Borsoi menegaskan bahwa perubahan gaya berkendara seorang pebalap tidak dapat dilakukan secara instan di tengah musim yang sedang berjalan karena keterbatasan waktu.
"Sulit melakukan itu saat balapan karena waktunya terbatas dan semua rider pasti fokus mengejar hasil. Untuk mengubah gaya membalap, seorang pebalap harus rela kehilangan waktu, dan tidak ada rider yang suka melakukan itu," kata Gino Borsoi.

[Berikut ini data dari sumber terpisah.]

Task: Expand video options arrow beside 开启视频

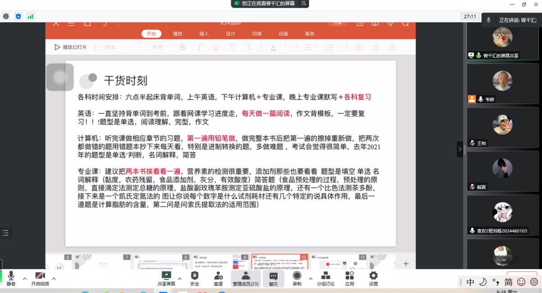Action: coord(54,279)
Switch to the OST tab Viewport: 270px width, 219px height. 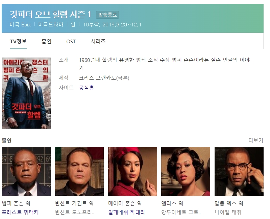pyautogui.click(x=71, y=42)
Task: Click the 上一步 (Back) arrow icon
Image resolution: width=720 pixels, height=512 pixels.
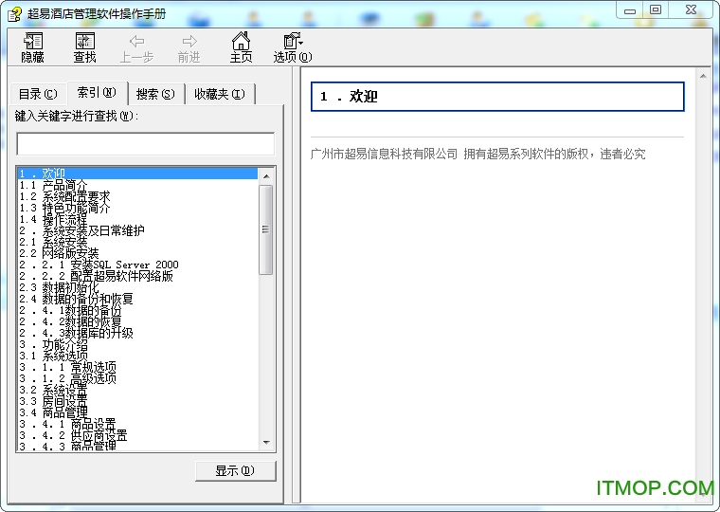Action: (x=136, y=41)
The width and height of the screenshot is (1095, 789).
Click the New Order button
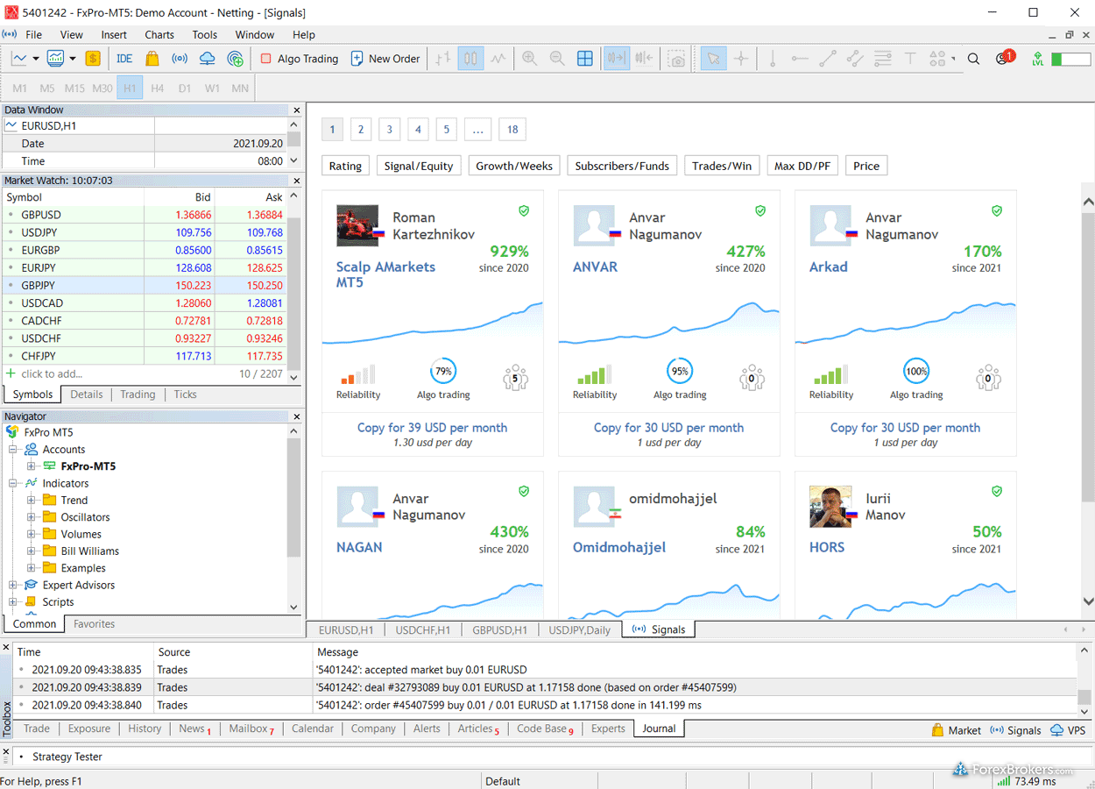pos(385,59)
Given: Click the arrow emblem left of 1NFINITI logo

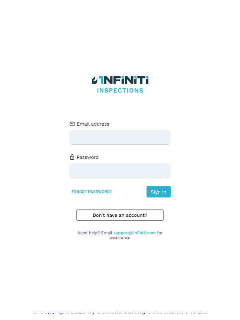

Kendati menghadapi fase adaptasi yang berat, mantan pebalap tersebut melihat bahwa penyesuaian gaya balap ini merupakan sebuah proses penting demi hasil jangka panjang yang lebih baik.
"Sekarang Toprak sudah mulai mencoba pendekatan itu. Mungkin dia harus mundur dua langkah dulu sebelum nantinya bisa melompat empat langkah ke depan saat semuanya sudah sinkron," ujar Gino Borsoi.
Berdasarkan data telemetri milik Yamaha, kemajuan performa mantan juara WSBK itu kini sudah mulai terlihat menyamai catatan pebalap utama di beberapa sektor sirkuit.
"Dari data yang kami lihat, di banyak tikungan dia sudah mulai belajar membalap seperti Quartararo," kata Gino Borsoi.
Borsoi menambahkan bahwa potensi besar yang dimiliki pebalap baru tersebut hanya membutuhkan waktu penyesuaian yang cukup agar dapat tampil maksimal di kategori ini.
"Potensinya ada. Kami hanya perlu menunggu dan memberinya waktu untuk beradaptasi dengan kategori baru ini," ujar Gino Borsoi.
Pada beberapa momen di balapan Catalunya, catatan waktu putaran terbaik milik pebalap Turki tersebut terpaut 0,630 detik dari pemenang lomba Fabio Di Giannantonio.
"Kalau melihat gap saat balapan, Quartararo memang jadi acuan utama. Tapi ada momen ketika Toprak bisa mencatat lap hanya setengah detik di belakang para pemimpin lomba," ujar Gino Borsoi.